AKP hükümeti aslında Türkiye’de ekonomik model olarak en temel karakteristiği, yani; hem yeni yatırımlar yapacak işverenler yaratma, hem de siyaseten ve ekonomik olarak bu yeni yaratılan sermayenin kendisiyle ilişkilerini kuvvetlendirme sürecini kurguluyor. En büyük ve önemli ayak kendileri açsından taşeron sisteminin yaygınlaştırılması. Başta tüm özel ve kamu sektörlerinde memurların da taşeronlaşmayla güvencesiz, kuralsız çalışma modelini benimsemiş durumda. Ucuz işçiliği en kolay bu yolla sağlayacaklar. Ekonominin tüm şirketleri irili ufaklı, AKP’ye bağlı kalacak.
Taşeron esnek ve kuralsız olmanın ötesinde hükümete bağımlı küçük şirketler anlamını taşıyor. Sanayi ve ticaretin bu hale gelmesini AKP, 2023’e kadar iktidarını sürdürmesi için araç ve şantaj olarak kullanıyor. Taşeron aynı zamanda çağdışı üretim ve çalışma koşulları demek olduğu için sendikalar, demokratlar, emekten yana olanlar, demokratik Türkiye isteyen herkes karşı çıkmalı buna. Emekçiler güçlerini birleştirerek, uygulamayı bertaraf edeceği günlere hazırlanmak durumundadır.
Soma’da değişen bir şey yok. En temel değişen şey işçilerin bu acıdan sonra korkuyu ve suskunluğu yıkan, yırtan bir çıkışı oldu. Fakat karşı tarafta hükümet ve yakın siyasal odaklar, işverenler, 13 Mayıs öncesi düzene dönmek için fırsat kollayan, süreç izleyen bir çizgide devam ediyorlar. Israrla bıkmadan iş cinayetlerine neden olan sömürü düzenini rahatça sürdürecekleri günleri hazırlamaya çalışıyorlar. Torba yasa da bunun bir parçası. Bizler de bunun tam tersini yapmak istiyoruz. Yasal mevzuat bakımından, uygulama açısından ihale veren devlet, ihale alan şirket açısından ciddi bir değişiklik yok. Bu mücadeleyle kazanılacak bir süreç. Sonuçta bu süreci belirleyecek olan şey ortak mücadelenin ısrarlı, kuvvetli verilmesi belirleyecek.
Şu günlerde gerek işverenler gerekse devletin denetleyen, ihale veren birimleri daha dikkatli davranıyor.

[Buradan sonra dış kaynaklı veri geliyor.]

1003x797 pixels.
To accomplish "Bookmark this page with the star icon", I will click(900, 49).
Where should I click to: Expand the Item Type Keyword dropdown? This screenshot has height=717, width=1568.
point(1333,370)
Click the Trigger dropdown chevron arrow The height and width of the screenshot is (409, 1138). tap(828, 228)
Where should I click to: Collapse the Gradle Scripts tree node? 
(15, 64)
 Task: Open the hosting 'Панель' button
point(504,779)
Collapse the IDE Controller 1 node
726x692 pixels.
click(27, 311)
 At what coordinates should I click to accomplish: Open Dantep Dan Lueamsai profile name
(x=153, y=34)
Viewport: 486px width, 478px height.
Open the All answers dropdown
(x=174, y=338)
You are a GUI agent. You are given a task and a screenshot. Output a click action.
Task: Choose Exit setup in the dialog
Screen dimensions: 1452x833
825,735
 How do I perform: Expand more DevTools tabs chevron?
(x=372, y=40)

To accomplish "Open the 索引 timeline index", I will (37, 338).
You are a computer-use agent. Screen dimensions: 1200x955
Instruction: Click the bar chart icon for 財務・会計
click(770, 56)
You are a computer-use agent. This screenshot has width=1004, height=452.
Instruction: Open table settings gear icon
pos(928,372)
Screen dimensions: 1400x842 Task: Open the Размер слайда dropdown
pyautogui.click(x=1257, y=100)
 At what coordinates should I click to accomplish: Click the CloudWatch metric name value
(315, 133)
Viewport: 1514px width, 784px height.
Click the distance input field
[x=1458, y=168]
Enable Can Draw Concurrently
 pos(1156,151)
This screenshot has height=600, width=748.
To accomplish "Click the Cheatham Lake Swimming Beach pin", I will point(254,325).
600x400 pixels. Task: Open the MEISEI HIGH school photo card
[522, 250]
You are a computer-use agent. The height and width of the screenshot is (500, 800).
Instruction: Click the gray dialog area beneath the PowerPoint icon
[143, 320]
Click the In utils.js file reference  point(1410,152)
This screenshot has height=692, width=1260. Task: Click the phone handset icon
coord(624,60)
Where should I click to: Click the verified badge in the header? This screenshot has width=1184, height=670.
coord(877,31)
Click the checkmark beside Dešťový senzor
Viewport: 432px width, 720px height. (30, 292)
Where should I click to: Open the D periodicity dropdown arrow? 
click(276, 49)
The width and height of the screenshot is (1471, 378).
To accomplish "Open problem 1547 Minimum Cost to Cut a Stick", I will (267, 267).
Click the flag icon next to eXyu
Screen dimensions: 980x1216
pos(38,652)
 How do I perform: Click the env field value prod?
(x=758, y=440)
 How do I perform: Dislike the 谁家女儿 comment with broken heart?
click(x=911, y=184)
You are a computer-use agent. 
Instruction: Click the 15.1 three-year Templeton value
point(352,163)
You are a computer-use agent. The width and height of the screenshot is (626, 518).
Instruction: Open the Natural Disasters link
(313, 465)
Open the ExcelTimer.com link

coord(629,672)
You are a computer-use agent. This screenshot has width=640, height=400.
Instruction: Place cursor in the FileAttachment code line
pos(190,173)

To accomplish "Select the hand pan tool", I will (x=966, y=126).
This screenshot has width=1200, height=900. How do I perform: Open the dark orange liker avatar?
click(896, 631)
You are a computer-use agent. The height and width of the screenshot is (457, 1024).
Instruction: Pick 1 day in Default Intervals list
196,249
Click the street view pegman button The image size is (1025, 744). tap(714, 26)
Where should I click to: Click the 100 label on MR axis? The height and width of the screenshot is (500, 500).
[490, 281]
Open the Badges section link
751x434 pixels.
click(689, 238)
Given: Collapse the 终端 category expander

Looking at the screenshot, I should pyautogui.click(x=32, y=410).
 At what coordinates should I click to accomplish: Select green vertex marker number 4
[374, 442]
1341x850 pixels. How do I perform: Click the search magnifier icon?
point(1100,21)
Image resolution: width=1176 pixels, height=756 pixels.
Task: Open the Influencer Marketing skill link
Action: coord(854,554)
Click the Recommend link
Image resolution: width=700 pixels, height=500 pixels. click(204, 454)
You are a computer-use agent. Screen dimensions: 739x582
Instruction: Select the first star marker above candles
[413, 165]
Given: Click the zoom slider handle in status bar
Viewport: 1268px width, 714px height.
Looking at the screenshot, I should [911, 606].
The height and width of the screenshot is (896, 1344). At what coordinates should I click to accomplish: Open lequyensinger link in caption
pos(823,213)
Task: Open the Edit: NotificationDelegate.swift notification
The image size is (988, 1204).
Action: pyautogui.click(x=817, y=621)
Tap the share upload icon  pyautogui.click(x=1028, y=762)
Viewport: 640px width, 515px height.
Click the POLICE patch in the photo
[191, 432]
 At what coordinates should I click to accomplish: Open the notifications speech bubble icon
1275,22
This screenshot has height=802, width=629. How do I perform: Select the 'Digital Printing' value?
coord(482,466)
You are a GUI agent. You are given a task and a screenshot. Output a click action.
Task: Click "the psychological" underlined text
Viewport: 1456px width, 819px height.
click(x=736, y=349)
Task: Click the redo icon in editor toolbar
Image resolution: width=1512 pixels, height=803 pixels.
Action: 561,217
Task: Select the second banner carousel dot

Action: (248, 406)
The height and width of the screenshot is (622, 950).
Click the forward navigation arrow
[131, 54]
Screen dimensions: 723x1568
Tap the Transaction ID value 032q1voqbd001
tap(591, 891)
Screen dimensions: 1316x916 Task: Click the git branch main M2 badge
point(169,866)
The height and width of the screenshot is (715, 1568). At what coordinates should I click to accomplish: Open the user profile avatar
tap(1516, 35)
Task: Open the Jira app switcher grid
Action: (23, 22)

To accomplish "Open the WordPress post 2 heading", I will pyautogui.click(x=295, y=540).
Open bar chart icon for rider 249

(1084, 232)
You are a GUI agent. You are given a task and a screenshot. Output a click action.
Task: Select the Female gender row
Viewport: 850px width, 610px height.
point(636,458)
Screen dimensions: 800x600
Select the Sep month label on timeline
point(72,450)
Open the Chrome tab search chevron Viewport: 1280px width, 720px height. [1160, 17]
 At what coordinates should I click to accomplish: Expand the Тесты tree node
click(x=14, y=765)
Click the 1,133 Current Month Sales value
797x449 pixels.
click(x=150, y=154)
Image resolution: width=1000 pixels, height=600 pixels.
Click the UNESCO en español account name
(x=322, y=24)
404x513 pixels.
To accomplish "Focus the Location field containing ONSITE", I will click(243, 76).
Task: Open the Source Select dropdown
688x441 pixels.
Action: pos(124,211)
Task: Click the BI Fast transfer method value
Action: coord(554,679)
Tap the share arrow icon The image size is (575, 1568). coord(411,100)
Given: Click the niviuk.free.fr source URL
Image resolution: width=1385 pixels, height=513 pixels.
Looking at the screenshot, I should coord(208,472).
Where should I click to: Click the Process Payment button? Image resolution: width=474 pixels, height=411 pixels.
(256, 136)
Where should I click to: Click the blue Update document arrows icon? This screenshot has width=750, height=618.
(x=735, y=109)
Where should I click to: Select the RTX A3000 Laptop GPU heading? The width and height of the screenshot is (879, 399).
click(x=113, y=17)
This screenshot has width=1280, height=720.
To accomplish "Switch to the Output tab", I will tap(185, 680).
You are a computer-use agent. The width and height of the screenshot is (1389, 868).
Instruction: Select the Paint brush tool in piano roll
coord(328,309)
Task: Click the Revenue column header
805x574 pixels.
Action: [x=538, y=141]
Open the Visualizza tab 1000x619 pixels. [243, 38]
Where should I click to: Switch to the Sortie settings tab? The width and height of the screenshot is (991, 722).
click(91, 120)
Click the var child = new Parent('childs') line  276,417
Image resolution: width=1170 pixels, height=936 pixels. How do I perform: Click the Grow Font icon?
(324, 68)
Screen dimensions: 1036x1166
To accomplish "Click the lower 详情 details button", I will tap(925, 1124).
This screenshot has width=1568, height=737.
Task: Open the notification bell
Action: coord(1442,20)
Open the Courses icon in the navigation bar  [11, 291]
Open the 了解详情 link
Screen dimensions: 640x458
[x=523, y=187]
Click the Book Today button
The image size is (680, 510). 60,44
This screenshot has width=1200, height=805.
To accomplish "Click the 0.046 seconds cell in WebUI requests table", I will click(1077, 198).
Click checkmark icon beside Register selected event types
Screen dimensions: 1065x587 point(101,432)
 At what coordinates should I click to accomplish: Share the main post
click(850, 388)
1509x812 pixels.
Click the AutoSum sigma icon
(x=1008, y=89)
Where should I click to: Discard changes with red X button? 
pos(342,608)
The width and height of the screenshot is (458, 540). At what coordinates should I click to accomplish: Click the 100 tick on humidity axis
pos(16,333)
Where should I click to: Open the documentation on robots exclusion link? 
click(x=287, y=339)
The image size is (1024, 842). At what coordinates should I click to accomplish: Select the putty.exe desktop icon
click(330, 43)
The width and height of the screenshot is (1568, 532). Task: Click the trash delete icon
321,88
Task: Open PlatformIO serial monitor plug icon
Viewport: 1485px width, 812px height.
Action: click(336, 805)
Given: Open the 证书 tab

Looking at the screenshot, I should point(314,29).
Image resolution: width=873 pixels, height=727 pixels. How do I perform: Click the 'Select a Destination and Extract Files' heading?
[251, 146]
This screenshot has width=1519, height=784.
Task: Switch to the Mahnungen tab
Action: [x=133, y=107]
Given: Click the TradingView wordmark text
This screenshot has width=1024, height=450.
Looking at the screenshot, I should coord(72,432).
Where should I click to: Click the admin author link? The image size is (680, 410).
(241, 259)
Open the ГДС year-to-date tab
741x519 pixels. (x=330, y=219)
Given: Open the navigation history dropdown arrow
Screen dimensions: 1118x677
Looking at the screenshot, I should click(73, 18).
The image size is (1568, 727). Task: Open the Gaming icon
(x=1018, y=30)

Fakat mevzuat, ihale yöntemleri, rodövans ve hizmet alımlarındaki ve denetleme süreçlerindeki mevzuat değişmediği için Türkiye ve Soma’da bir şey değişmedi diyebiliriz. İş cinayetlerinde Avrupa birincisi, dünya üçüncüsü olma halimizi, düşük ücretler, temel çalışma yasalarının uygulanmaması halinde hemen hiçbir değişiklik yapılmamış haldedir” (ANF)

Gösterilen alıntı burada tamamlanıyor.